The goal is to make the certificate management process for Kubernetes clusters less challenging. Because of the current complexity, many IT organizations deploy clusters with a single credential and single identity for all kubelets. In addition to creating a potential security and compliance issue, that approach prevents deployment of node lockdown features including the Node authorizer and the NodeRestriction admission controller.
At the same time, the CNCF has added beta support for a kubelet server certificate bootstrap and rotation capability. When a kubelet is launched it generates a self-signed certificate/key pair that is used for accepting incoming TLS connections. That certificate and bootstrap capability provide a mechanism for generating a key locally and then issuing a Certificate Signing Request to the cluster API server to get an associated certificate signed by the cluster’s root certificate authority. As certificates approach expiration, the same mechanism will be used to request an updated certificate.
In effect, CNCF is moving to programmatically automate a process that otherwise would lead to many Kubernetes clusters running afoul of compliance mandates set by cybersecurity teams that are not always as invested in deploying new platforms as DevOps teams.

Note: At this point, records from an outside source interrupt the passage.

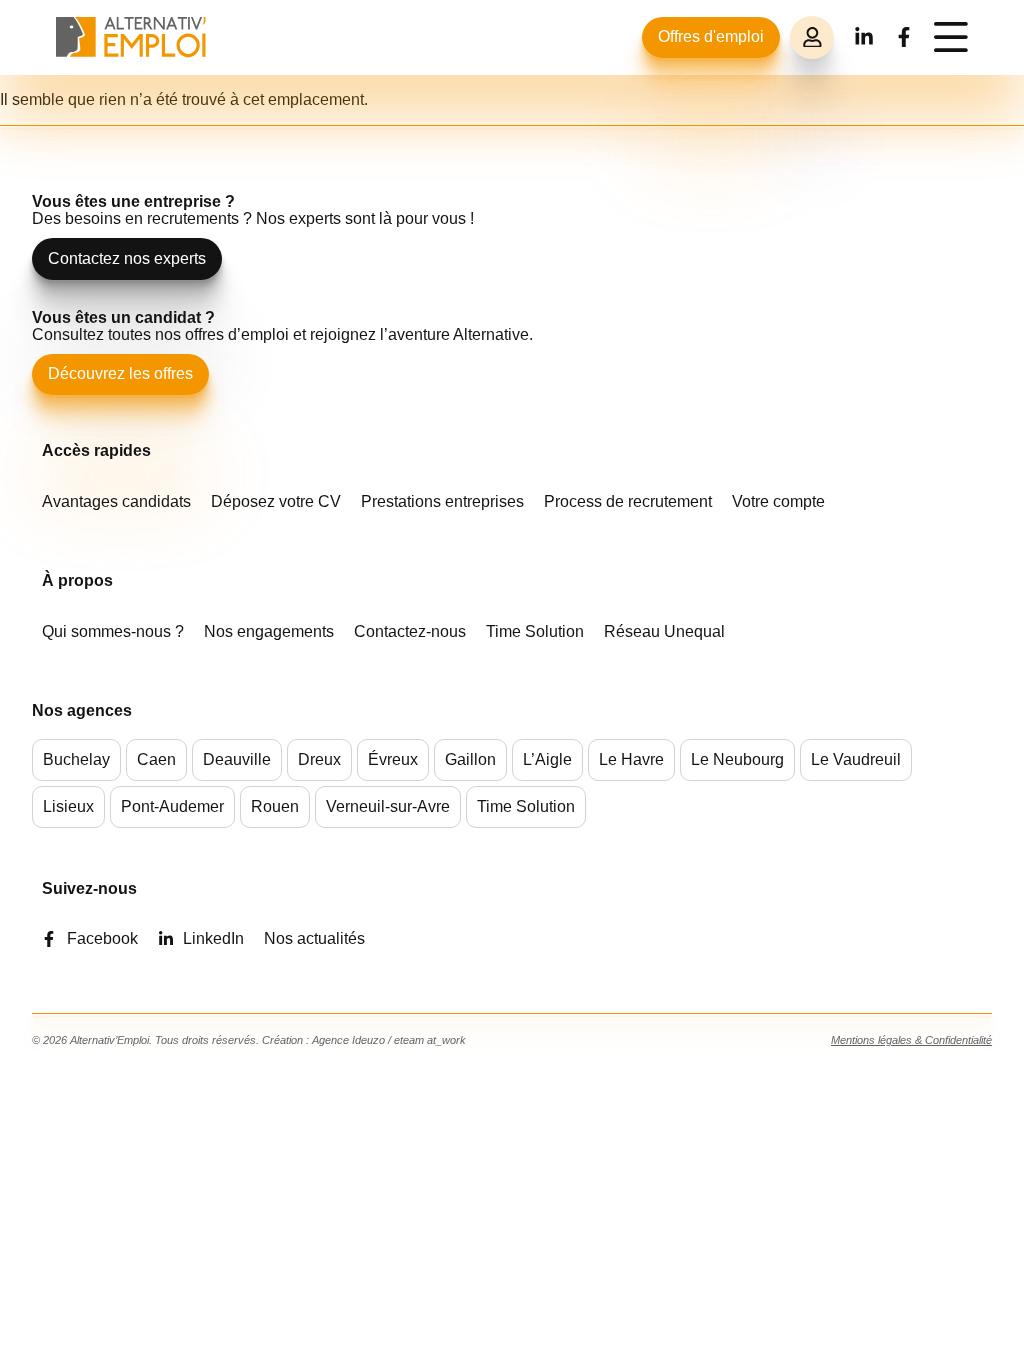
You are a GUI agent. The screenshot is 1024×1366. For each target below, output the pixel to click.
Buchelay (76, 759)
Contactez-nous (410, 631)
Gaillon (470, 759)
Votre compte (778, 501)
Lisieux (68, 806)
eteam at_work (430, 1040)
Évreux (393, 759)
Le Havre (631, 759)
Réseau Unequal (664, 631)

Other notable new capabilities include support for Azure virtual machine scale sets (VMSS), which makes it easier to load balance virtual machines in the Azure cloud. Microsoft earlier this week made it clear that Kubernetes is now driving much of its hybrid cloud computing strategy.

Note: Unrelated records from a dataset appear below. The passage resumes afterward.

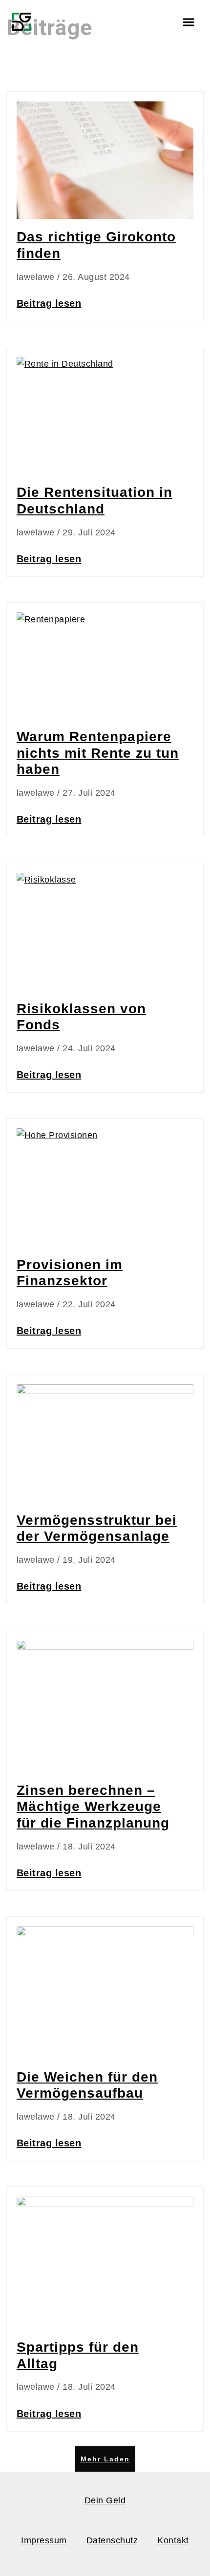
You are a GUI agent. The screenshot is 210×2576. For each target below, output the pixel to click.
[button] (188, 21)
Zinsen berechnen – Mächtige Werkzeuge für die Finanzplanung (93, 1806)
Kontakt (173, 2540)
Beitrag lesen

New capabilities available in beta include topology-aware dynamic provisioning, configurable pod process namespace sharing, taint node by condition, arbitrary/custom metrics in the Horizontal Pod Autoscaler (which has been rewritten), support for vertical scaling of pods, and data encryption at rest using Google KMS as an encryption provider.
New capabilities available in alpha include RuntimeClass, a resource that surfaces container runtime properties to the control plane, and snapshot/restore functionality for Kubernetes and the container storage interface (CSI).
Tim Pepper, a senior staff engineer at VMware who contributes to Kubernetes, says advances in the ability to deploy stateful applications on Kubernetes using persistent storage have been rapid. While not every stateful application might optimally run on Kubernetes just yet, it’s clear a much broader spectrum of these applications now can be deployed on Kubernetes.
But, in general, Pepper says Kubernetes 1.12 represents a normal turn of the quarterly crank in an ongoing open source project that is ready for widespread use in enterprise IT settings.
In fact, the biggest issue many organizations might soon face is Kubernetes cluster sprawl. As IT organizations spin up Kubernetes on virtual and physical machines running on-premises and in the cloud, they may soon have more clusters running than they can handle.